**Exercise description**
Without changing a word, repeat the data, and include no pictures.

Start of Given data

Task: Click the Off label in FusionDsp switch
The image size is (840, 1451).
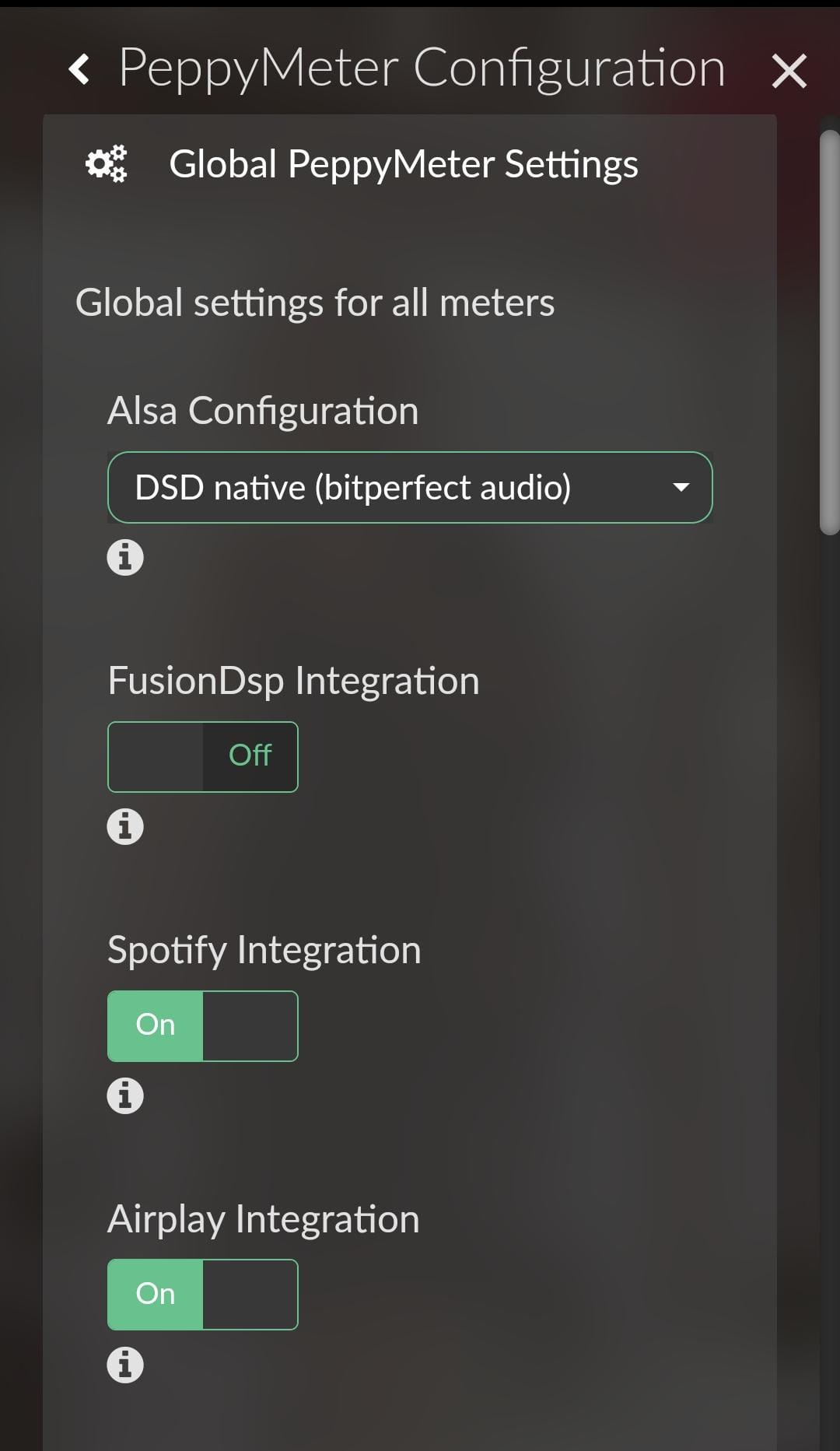Action: point(250,755)
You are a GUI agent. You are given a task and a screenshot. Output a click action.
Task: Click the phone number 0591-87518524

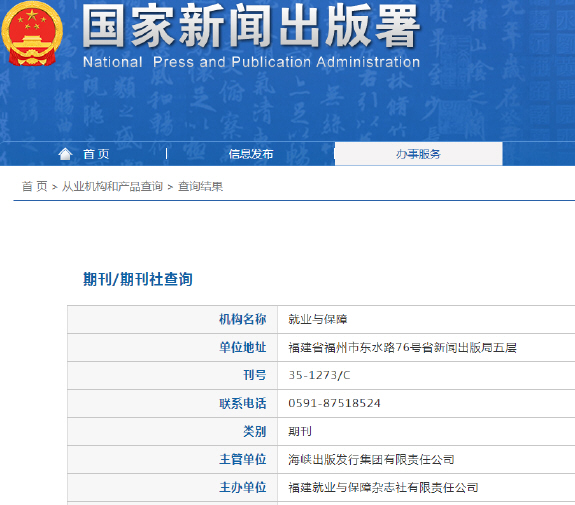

End of Given data

**Task result**
Task: Click the Off label in FusionDsp switch
The image size is (840, 1451).
Action: point(250,755)
You are a GUI agent. You are given a task and a screenshot. Output a click action.
Task: Click the phone number 0591-87518524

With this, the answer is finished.